* EXERCISE DETAILS:
Locate each line of the material that contains "computer", then return it.

━━ EXTRACTED ENTRIES ━━

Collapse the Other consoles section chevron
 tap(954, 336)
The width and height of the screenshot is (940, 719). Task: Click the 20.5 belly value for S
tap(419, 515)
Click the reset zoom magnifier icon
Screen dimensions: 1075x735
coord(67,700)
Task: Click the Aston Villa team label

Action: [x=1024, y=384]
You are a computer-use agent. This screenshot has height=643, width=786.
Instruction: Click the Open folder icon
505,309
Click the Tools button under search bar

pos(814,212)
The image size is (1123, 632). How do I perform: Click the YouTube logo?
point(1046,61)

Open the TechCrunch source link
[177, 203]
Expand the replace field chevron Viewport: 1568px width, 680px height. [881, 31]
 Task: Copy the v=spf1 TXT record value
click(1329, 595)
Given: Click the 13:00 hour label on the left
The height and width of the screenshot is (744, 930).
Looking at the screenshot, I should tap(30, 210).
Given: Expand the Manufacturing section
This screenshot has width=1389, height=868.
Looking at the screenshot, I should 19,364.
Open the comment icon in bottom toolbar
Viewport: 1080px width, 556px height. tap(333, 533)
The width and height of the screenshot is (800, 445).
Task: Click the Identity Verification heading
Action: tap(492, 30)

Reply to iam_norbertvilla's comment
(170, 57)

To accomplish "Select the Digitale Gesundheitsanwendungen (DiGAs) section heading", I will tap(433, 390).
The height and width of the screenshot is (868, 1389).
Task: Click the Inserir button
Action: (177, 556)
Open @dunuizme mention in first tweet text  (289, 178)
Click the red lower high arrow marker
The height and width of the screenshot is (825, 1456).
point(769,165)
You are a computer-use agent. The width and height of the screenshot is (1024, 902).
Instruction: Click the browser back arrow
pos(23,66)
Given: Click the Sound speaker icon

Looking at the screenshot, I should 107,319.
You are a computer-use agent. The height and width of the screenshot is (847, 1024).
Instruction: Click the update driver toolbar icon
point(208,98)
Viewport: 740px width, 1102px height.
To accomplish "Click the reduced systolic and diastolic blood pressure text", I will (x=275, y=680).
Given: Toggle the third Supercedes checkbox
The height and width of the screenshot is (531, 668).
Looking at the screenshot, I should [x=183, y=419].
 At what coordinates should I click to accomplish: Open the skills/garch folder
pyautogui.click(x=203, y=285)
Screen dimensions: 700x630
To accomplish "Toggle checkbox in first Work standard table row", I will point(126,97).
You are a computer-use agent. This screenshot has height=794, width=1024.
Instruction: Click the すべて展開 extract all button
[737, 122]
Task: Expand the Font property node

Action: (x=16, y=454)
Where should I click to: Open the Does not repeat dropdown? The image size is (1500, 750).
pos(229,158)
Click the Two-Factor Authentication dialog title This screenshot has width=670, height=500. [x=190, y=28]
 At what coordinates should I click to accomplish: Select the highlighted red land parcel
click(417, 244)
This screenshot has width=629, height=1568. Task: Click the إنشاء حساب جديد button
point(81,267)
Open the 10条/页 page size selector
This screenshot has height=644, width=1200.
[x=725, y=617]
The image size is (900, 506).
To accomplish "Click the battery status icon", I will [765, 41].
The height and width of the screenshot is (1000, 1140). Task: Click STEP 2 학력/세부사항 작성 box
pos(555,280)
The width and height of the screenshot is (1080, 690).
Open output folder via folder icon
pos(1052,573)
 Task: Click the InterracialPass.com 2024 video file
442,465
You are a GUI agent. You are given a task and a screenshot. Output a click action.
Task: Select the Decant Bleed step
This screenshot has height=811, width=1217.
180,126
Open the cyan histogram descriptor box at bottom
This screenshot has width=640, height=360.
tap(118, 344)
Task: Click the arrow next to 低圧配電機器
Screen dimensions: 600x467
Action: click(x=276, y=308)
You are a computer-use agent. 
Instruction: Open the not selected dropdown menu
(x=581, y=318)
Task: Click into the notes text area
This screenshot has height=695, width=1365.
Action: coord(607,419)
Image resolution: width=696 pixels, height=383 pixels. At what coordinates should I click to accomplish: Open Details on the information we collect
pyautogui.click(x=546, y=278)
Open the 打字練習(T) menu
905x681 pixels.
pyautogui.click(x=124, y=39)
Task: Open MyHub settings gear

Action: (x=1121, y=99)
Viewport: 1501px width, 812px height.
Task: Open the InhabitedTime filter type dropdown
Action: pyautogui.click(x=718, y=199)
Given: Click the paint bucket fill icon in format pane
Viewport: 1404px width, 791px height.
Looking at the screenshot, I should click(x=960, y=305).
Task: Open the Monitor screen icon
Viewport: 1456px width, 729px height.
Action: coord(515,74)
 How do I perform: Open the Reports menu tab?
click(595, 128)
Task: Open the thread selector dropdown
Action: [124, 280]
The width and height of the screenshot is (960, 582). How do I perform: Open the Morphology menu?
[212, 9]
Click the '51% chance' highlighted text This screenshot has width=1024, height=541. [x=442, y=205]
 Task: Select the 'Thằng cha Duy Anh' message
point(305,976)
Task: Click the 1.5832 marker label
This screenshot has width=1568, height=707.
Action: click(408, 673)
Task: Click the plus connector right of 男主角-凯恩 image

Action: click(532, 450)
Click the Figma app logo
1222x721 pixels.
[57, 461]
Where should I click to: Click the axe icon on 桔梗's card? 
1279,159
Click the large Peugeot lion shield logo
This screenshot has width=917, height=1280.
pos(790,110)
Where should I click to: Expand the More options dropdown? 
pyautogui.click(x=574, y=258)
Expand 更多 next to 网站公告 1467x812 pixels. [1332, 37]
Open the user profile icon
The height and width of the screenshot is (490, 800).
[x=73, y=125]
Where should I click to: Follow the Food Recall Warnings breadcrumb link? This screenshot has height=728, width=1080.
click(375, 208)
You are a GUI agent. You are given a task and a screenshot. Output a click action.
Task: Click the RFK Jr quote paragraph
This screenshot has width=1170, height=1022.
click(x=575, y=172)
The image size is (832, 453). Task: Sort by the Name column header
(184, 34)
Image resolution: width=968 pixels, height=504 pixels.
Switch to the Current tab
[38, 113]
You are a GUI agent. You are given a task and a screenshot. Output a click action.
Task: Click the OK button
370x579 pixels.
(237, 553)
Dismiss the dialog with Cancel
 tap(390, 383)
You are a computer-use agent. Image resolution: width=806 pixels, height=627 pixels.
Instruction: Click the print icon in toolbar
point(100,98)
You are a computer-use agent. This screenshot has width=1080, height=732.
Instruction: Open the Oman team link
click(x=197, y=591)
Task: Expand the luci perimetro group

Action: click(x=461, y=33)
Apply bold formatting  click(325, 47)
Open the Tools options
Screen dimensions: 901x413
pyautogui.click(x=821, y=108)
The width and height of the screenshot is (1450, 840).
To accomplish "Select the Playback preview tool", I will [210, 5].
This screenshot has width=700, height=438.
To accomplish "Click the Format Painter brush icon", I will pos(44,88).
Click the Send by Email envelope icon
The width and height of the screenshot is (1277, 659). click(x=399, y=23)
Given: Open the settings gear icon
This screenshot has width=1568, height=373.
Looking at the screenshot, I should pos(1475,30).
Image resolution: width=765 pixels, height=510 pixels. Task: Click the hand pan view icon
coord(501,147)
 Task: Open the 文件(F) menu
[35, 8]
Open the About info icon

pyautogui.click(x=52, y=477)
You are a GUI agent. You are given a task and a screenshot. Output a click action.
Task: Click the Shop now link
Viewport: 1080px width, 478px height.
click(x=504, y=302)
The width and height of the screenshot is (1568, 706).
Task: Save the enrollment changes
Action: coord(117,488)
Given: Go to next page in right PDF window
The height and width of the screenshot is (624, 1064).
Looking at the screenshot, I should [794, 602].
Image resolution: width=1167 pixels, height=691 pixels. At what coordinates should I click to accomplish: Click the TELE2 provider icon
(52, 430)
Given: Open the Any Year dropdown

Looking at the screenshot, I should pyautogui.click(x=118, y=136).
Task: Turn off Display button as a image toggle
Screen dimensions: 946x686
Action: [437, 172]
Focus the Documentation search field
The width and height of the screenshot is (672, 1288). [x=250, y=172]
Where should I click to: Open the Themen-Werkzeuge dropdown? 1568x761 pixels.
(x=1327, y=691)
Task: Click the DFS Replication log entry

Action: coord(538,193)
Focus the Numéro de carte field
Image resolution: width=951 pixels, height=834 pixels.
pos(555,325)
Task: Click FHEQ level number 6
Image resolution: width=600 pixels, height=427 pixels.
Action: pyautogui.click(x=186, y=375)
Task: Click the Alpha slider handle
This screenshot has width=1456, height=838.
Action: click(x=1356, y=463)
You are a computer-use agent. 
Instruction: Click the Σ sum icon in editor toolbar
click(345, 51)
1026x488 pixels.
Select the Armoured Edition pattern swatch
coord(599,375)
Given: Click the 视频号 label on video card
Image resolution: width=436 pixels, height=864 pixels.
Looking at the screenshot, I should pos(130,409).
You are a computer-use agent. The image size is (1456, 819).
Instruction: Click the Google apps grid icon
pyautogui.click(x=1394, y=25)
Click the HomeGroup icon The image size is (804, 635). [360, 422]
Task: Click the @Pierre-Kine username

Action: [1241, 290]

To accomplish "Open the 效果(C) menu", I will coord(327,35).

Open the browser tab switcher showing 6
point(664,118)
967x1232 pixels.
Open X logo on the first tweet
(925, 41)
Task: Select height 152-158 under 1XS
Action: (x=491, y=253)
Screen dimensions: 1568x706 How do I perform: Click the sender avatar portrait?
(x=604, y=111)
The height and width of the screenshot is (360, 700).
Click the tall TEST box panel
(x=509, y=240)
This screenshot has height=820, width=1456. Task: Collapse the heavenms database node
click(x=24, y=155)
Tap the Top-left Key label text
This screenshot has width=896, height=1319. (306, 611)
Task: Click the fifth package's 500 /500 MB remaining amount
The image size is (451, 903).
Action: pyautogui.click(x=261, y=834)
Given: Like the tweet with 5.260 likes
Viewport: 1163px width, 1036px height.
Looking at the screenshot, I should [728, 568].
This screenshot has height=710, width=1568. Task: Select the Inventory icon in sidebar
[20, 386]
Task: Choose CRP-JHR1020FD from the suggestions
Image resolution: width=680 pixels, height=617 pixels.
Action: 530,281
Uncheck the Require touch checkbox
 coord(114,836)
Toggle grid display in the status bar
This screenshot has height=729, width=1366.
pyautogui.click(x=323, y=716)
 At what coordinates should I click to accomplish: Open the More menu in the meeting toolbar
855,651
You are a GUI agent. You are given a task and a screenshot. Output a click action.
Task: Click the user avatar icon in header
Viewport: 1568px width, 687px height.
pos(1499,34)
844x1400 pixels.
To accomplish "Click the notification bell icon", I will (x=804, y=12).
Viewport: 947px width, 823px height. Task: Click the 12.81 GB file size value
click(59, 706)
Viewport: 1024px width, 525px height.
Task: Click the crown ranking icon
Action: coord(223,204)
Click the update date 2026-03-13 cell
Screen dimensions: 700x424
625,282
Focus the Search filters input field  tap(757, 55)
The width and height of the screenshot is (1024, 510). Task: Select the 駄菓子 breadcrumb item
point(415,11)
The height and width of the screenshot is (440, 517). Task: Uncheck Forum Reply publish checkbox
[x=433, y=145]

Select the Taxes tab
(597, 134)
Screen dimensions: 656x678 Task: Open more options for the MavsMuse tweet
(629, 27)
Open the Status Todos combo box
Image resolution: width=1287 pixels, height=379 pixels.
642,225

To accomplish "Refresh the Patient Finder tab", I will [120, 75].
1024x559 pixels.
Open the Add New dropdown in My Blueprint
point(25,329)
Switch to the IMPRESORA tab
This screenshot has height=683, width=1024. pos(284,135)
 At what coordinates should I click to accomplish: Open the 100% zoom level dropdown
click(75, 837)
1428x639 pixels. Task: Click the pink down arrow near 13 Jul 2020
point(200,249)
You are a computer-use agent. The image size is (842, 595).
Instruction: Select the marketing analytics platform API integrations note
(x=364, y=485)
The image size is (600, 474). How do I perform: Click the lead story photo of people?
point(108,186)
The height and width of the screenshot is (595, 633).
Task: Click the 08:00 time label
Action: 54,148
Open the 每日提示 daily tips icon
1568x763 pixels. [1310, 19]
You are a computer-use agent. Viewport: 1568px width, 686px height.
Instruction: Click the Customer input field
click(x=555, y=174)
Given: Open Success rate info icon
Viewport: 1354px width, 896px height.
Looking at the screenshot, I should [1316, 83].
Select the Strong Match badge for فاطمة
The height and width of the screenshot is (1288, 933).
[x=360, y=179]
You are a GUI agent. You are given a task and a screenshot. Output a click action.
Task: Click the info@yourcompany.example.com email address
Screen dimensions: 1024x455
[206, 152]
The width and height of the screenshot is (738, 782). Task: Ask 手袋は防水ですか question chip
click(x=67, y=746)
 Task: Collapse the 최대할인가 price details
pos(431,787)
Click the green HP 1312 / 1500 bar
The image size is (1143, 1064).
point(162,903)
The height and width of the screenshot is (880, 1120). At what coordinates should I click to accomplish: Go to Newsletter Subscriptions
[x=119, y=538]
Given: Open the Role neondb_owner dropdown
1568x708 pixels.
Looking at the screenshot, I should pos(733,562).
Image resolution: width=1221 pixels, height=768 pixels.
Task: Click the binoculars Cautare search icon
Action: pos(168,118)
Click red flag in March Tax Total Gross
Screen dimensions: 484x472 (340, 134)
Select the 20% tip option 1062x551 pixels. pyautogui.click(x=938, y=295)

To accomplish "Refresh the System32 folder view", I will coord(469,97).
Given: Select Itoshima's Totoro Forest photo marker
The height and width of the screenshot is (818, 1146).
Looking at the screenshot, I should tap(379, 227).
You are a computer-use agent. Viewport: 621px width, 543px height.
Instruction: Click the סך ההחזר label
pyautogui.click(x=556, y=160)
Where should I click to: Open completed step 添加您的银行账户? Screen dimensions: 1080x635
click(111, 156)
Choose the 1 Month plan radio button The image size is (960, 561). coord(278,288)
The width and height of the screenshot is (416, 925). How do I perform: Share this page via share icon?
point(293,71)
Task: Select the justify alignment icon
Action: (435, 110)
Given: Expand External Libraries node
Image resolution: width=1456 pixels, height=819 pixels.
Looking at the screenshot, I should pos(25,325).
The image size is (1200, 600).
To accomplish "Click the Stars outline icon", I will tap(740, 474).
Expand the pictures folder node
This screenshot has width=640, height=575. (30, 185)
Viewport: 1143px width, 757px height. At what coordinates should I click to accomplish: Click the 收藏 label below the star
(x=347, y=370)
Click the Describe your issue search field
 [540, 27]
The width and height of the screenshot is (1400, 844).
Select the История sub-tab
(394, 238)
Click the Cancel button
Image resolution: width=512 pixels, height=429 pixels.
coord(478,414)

━━━

* RESULT:
You are a computer-use agent. This screenshot has height=643, width=786.
You are a computer-use agent. The width and height of the screenshot is (1024, 902).
You are a computer-use agent. The height and width of the screenshot is (847, 1024).
You are a computer-use agent. This screenshot has height=794, width=1024.
You are a computer-use agent. 
You are a computer-use agent. Image resolution: width=806 pixels, height=627 pixels.
You are a computer-use agent. This screenshot has width=1080, height=732.
You are a computer-use agent. 
You are a computer-use agent. The image size is (1456, 819).
You are a computer-use agent. The image size is (842, 595).
You are a computer-use agent. Viewport: 1568px width, 686px height.
You are a computer-use agent. Viewport: 621px width, 543px height.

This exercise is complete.